Destination Country Requirements
Some
reasons for Control at Destination
1) Internal
security (control of weapons, munitions, defense articles)
2) Public health
and safety - consumer and environmental protection. In this country, USDA, EPA, CPSC, FDA, etc.
3) Wealth
retention - Foreign exchange controls, import license, import permit, consular
documents, independent inspections, etc.
Concern of money laundering operations.
4) Culture and
lifestyle maintenance - Prohibition of drugs, alcohol, pornography, certain
luxuries, etc.
Foreign
Government Objectives
1) Collection of
revenue -- Duties and taxes. Duty rates
can be determined from "World Tariff", Dept. of Commerce has many
overseas tariff schedules, may find on internet (ex."www.wto.org" for
Hong Kong, U.S., Singapore).
2) Protection of
domestic industry -- done via embargoes, quotas, sanctions on dumping.
3) Manage
foreign exchange -- Through import license and permits, or through high duty
rates to discourage flight of currency out of country.
4) Intellectual
Property Rights protection -- Trade names, trademarks, copyrights of
domestically registered goods. Normally
if piratical copy comes in will be seized.
Sources
of destination country information
1) Publications
/ internet (standard / official) -- examples are BNA, Official Export Guide,
Shipping Digest. Note example of hard
copy and internet version from Shipping Digest.
2) Consular
representatives -- these people are the
experts, particularly when legalization or visa processing is required.
3) Foreign
chambers of commerce - Ex. U.S./Arab Chamber of Commerce.
4) Foreign
customs brokers / freight agents.
Drawback of using them is specialization of activity by some.
5) The importer
-- importance of the exporter paying close attention to the needs of his import
client.
Common
Document requirements at destination
1) Pre-import
controls / requirements -- Import license / permit, consular legalization,
independent inspections, etc.
2) Customs entry
/ release -- Customs declaration / entry, other government agency requirements
(such as agricultural goods, pharmaceuticals, military items, etc.)
3) Key
commercial documents ...
a. Commercial invoice (duty rate and assessment based, HTS description,
"certified true and correct" / other statements, U.S. destination
control statement, breakout of costs and charges).

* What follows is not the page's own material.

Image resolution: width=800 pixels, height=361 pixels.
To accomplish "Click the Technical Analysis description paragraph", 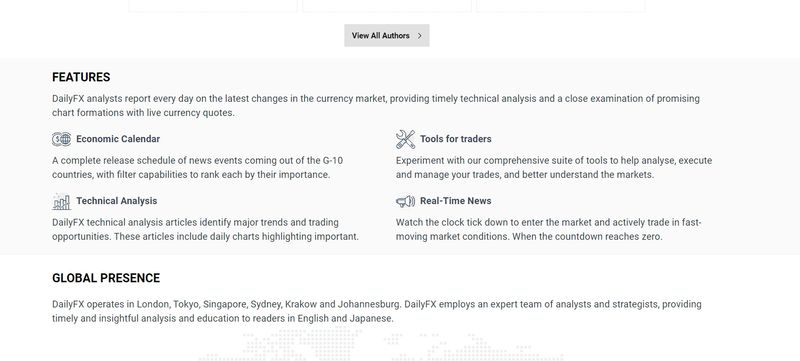I will pyautogui.click(x=206, y=229).
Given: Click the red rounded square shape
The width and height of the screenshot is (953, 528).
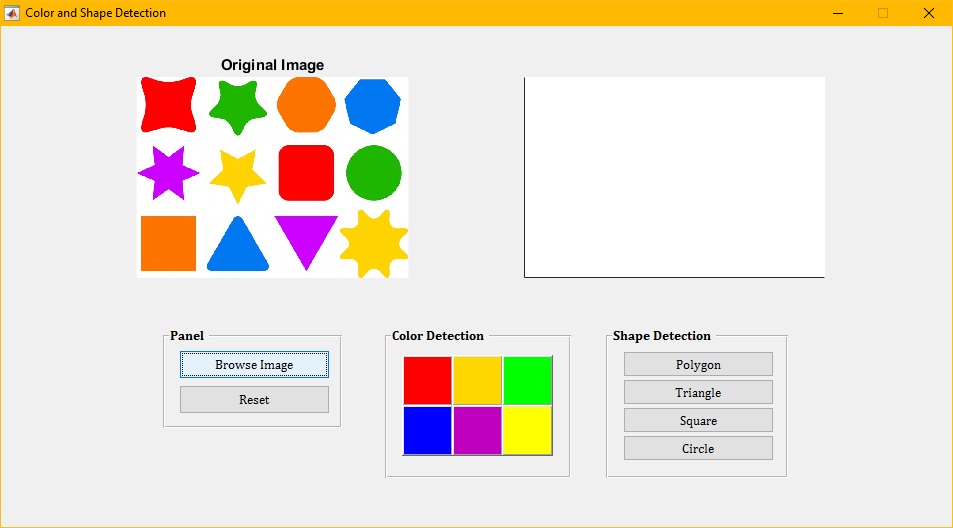Looking at the screenshot, I should 306,173.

b. Packing list (best to be separate from commercial invoice).
c. Transport documents (B/L, AWB, truck bill)
4) Product-based
documents -- Certificate for dangerous goods, phytosanitary certificate, health
certificate, fumigation certificate.
5) Country
specific --
a. Customs invoice (admissibility to properly assess duties and
taxes)
b. Consular invoice (Customs document that requires legalization)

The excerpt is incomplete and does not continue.